In the gorgeous decorations of the house not a little was due to the work and the influence of Mr. Pugin, which added a stimulus, hardly needed, to the architect’s own love of enrichment. The carved and metal work, and generally the purely ornamental details, were designed by Mr. Pugin, under Mr. Barry’s direction, and subject to his frequent alterations; the painted windows were not only designed by Mr. Pugin, but carried out under his superintendence, the architect only stipulating for a sufficient amount of white glass to produce the “jewelled effect” he admired in many ancient windows.[98] The unsightly black effect of these windows at night was a great difficulty; a system of external gas-lighting was adopted to remedy it, but it has since been disused. The ceiling was a subject of much consideration; Mr. Barry wished to produce as much as possible the effect of solid gold, the enrichment of colour being purely subsidiary. His notion always was that decoration, if begun, should be thoroughly carried out, and that only by failure in this respect, and by partiality of decoration, was the effect of tawdriness produced.
The House of Lords he considered as not a mere place of business, not even a mere House of Lords at all, but as the chamber in which the sovereign, surrounded by the court, summoned to the royal presence the three estates of the realm. He thought, therefore, that it should partake of royal magnificence, and lavished upon it all the treasures of decoration.
The House of Commons underwent many changes. The accommodation required by the original instructions, and the recommendation accompanying them, that every member should be brought as near to the Speaker as possible, necessitated enormous size and a nearly square form; but, on consultation with the authorities of the House, it was found that they considered the accommodation, both for members and for strangers, as unnecessarily and inconveniently large, and that the preponderance of their opinion was in favour of the old oblong form. On their authority the width and available accommodation of the House were greatly reduced. The difficulty really lay in this, that, whereas some accommodation must be provided for each of the six hundred and fifty-eight members, yet, for business purposes, the House must not be too large for the comparatively small average attendance. The Government seem to have dwelt more on the former consideration, the authorities of the House, who knew its practical working, on the other. The architect inclined to obey the latter, especially as their orders coincided with the claims of architectural proportion. The consequence of this reduction, as has been elsewhere stated, was great disapprobation by the House of Commons, and the consequent alteration of the chamber, fatal to its architectural effect.

INFORMATION SUPPLIED >>
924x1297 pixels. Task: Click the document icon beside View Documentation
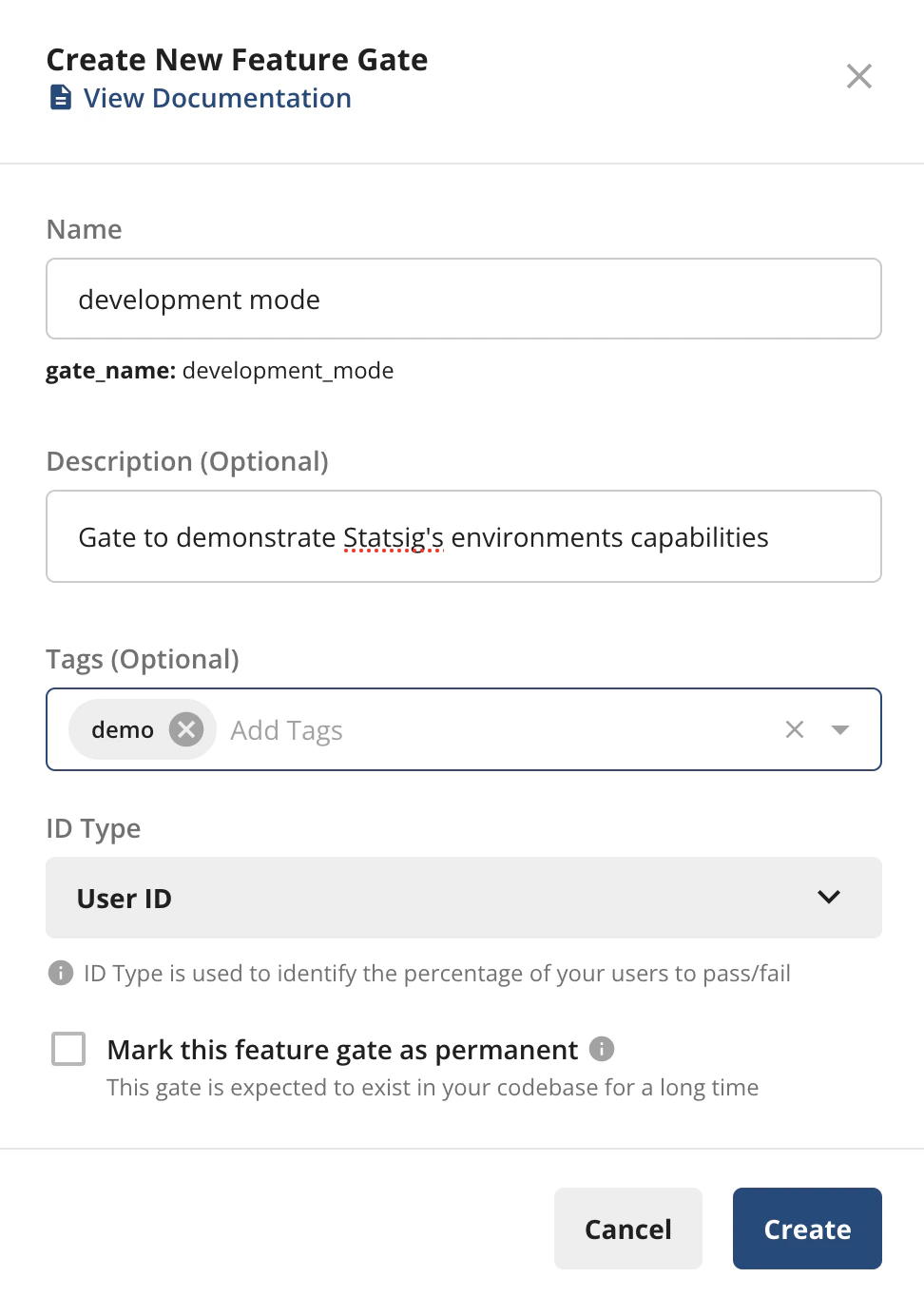pos(60,97)

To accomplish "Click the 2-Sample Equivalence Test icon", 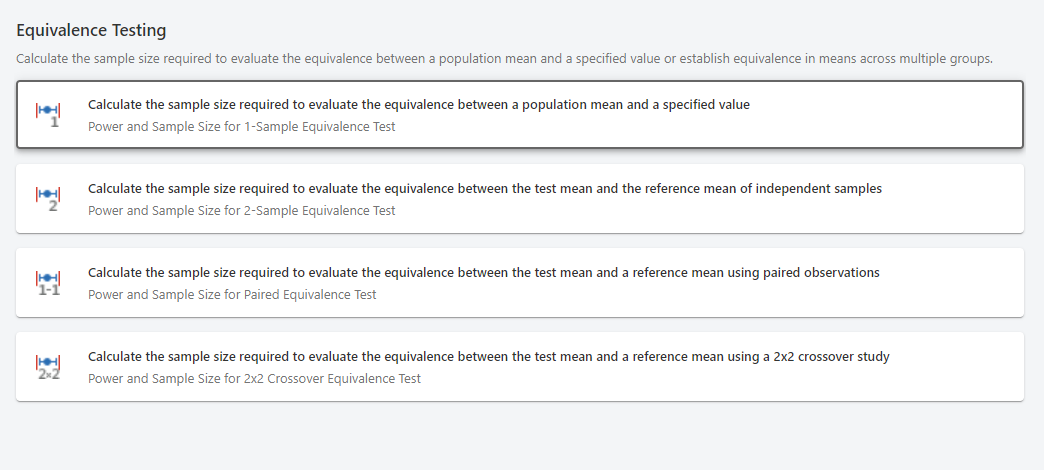I will point(48,197).
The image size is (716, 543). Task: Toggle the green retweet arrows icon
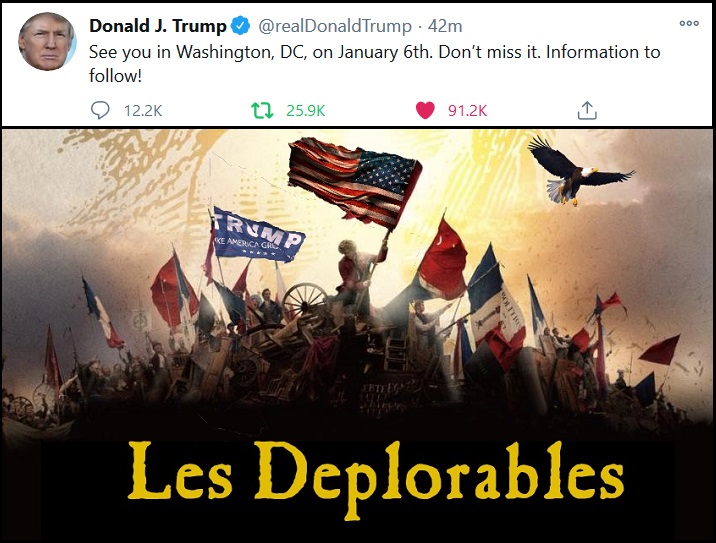click(x=262, y=111)
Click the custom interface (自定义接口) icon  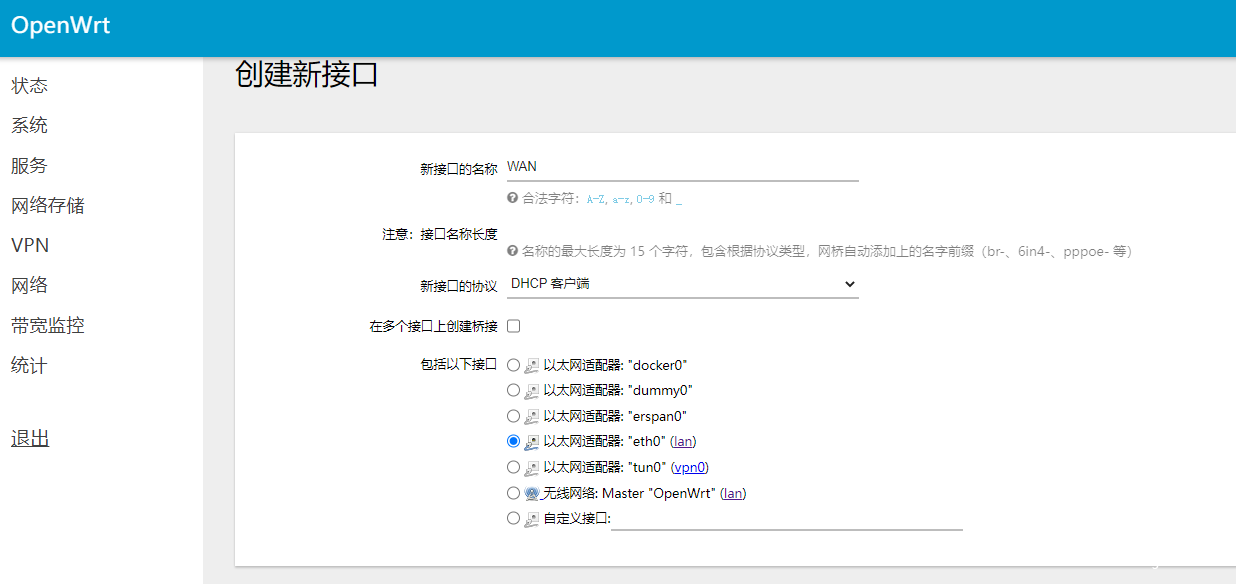point(532,519)
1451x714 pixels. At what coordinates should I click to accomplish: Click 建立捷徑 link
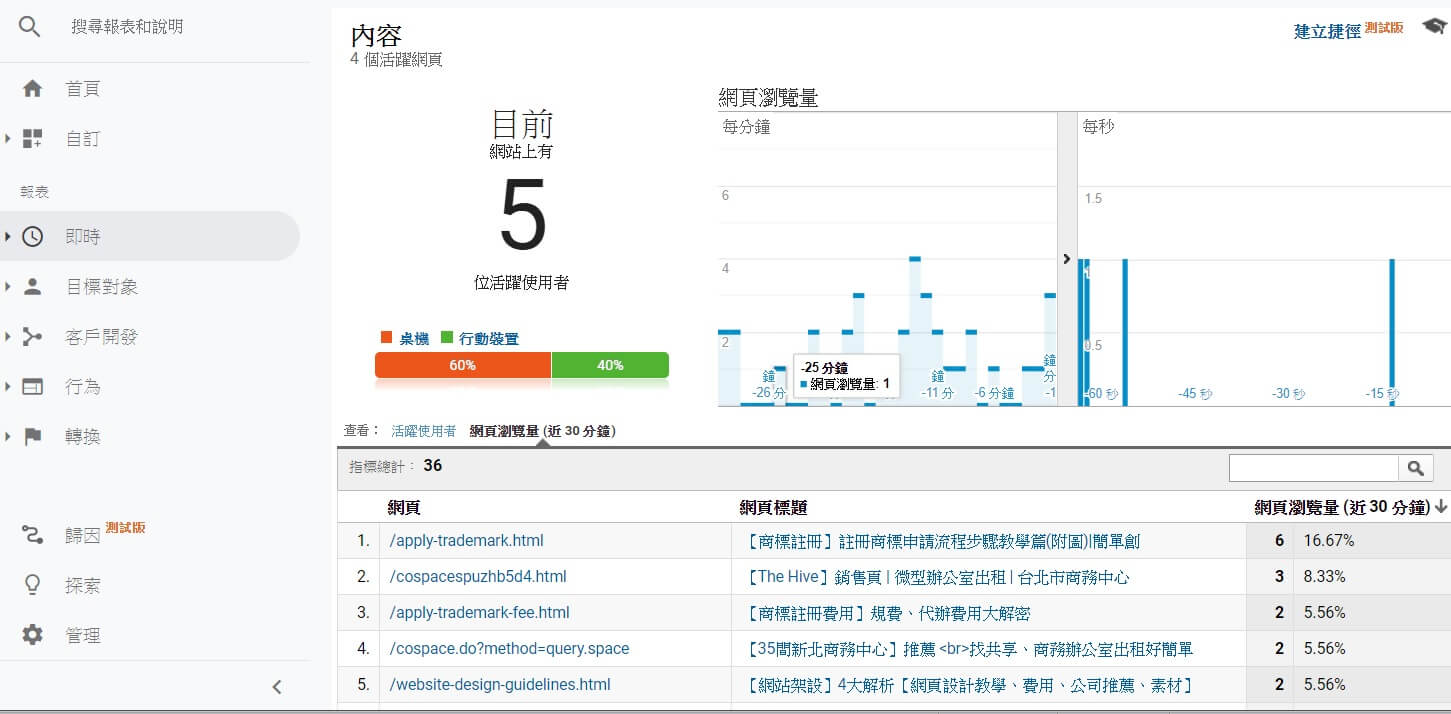(1327, 31)
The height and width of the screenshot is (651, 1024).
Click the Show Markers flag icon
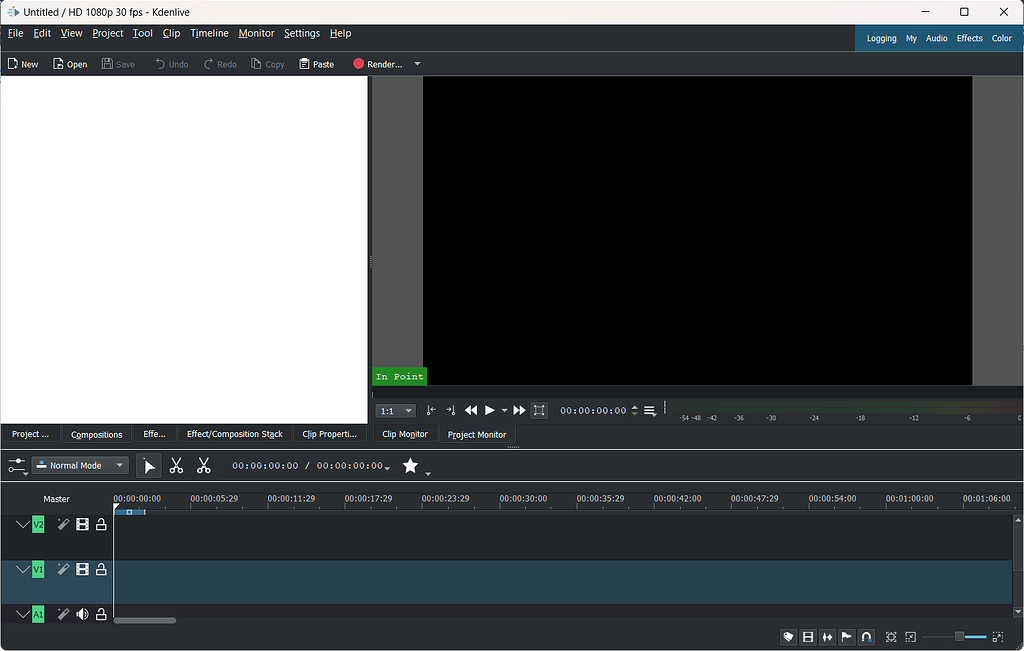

PROBLEM SET >>
(a) In the Houses of Parliament excerpt, what effect did Mr. Barry want the ceiling to produce?
(b) Please rewrite the records from the line containing "1451x714 pixels. At" through the end of the records, replacing "screenshot" with "image" and changing nothing else. Leave the pictures out of your answer.

TASK SOLUTIONS >>
(a) He wanted it to produce, as much as possible, the effect of solid gold, with the enrichment of color purely subsidiary.

(b)
1451x714 pixels. At what coordinates should I click to accomplish: Click 建立捷徑 link
(1327, 31)
The height and width of the image is (651, 1024).
Click the Show Markers flag icon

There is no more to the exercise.